A short questionnaire could be used to detect autism in toddlers, new research has suggested.
Researchers from the University of Cambridge have determined that autism can be found in children aged 18 to 30 months old using the Quantitative Checklist for Autism in Toddlers (Q-CHAT), but it is not possible to identify every child at a young age who will later be diagnosed as autistic.
The findings have been published in The BMJ Paediatrics Open.
Checklist for autism in toddlers
The Q-CHAT is a parent-report instrument developed by the team at the Autism Research Centre in Cambridge. Researchers used this to screen almost 4,000 toddlers at 18 months and then in a follow-up screening at four years old.

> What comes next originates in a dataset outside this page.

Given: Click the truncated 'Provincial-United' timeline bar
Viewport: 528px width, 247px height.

The Q-CHAT is an updated version of the CHAT, originally published by the same authors in the 1990s. The key components of the test are the same, but it also includes items that examine language development, repetitive and sensory behaviours, and other aspects of social communication behaviours. The checklist has 25 items, all of which contain a range of response options that allow for a reduced rate of key behaviours.
In phase one of the new research, 13,070 caregivers were invited to complete the Q-CHAT about their children aged 18-30 months old. 3,770 caregivers returned the Q-CHAT, and 121 of these were invited for an autism diagnostic assessment.

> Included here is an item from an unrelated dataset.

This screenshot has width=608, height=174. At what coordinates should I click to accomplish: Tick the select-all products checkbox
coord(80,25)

Phase two of the assessment followed up the children at the age of four using the Childhood Autism Screening Test (CAST), and a checklist to determine whether any of the children had been referred or diagnosed with any developmental conditions, including autism. Autism assessments were made using intecomrnationally recognised methods.
The sensitivity (the proportion of autistic children correctly identified by the Q-CHAT as being autistic) of the Q-CHAT in predicting autism at phase two is 44%, and the specificity (the proportion of children who are not autistic and who are correctly identified by the Q-CHAT as not being autistic) is 98%. Results also showed that the ‘positive predictive value’ (the proportion who screened positive on the Q-CHAT who were found to be autistic) is 28%.

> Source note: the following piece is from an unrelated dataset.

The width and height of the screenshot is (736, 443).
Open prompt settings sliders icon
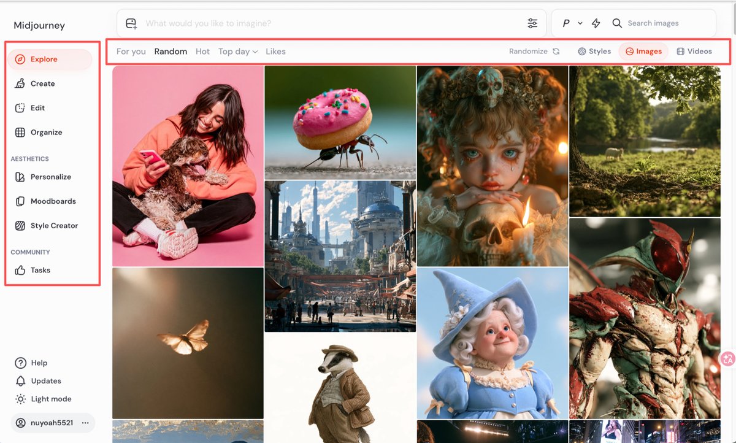point(532,23)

Detecting and diagnosing autism in young children
As all 11 children who were classified as autistic scored at or above the cut-point of 39, the findings of the study suggest that the Q-CHAT can be used to detect and diagnose autism at an early age. However, the Q-CHAT did not identify all children during toddlerhood who were later diagnosed with autism at age four, most likely reflecting that some autistic children do not show significant symptoms until later in childhood.
Dr Carrie Allison, Director of Research Strategy at the Autism Research Centre, who led the study, said: “This study tells us that autism can be detected during the toddler years, and that other children may only be identified as autistic later. Repeat screening and surveillance across development may be a better approach rather than relying on a single time point.”
Tony Charman, Professor of Clinical Child Psychology at Kings College London, and a member of the team, said: “Screening for autism in infancy means that children can be fast-tracked into early intervention, which we know can lead to better outcomes for many children. This is an exciting advance because most other autism screening measures in toddlers have not been subject to rigorous population studies of this kind.”
Professor Sir Simon Baron-Cohen, Director of the Autism Research Centre and a member of the team, said: “25 years ago, our team was the first to show autism could be screened and diagnosed as young as 18 months of age. This new study shows how our original screening instrument – the CHAT – has been revised into a better instrument – the Q-CHAT, which can pick up children who need an autism diagnosis. Early detection means happier, healthier, children, and families because they can be targeted with support.”